[[ Input records open ]]

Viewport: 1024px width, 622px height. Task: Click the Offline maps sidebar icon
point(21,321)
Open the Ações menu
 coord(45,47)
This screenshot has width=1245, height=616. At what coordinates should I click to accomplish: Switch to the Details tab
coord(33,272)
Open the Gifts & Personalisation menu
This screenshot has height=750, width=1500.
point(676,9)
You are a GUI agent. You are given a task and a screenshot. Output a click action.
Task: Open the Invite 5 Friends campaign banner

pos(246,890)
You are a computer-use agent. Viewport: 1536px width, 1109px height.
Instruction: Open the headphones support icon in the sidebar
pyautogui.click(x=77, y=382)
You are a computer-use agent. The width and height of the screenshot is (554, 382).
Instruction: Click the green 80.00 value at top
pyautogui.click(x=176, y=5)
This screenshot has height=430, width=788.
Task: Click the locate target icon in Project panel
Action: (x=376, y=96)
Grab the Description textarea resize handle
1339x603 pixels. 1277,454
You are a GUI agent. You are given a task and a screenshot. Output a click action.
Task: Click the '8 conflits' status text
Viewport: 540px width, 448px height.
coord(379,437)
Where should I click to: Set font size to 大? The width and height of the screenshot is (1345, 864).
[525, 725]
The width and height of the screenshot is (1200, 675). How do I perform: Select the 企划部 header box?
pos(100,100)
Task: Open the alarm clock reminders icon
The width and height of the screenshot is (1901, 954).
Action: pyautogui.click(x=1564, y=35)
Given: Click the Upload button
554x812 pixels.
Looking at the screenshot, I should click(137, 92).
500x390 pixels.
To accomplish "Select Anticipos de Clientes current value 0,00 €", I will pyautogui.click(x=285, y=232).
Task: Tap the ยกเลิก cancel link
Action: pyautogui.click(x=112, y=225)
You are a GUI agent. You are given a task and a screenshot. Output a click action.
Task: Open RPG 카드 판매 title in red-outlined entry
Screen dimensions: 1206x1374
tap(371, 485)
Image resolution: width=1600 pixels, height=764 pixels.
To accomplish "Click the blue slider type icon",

[[ Input records closed ]]

# What to do:
Repeat, exactly as they stand above, the lines from the line with "Task: Open the alarm clock reminders icon" to the line with "500x390 pixels.", both lines included.

# Response below:
Task: Open the alarm clock reminders icon
The width and height of the screenshot is (1901, 954).
Action: pyautogui.click(x=1564, y=35)
Given: Click the Upload button
554x812 pixels.
Looking at the screenshot, I should click(137, 92).
500x390 pixels.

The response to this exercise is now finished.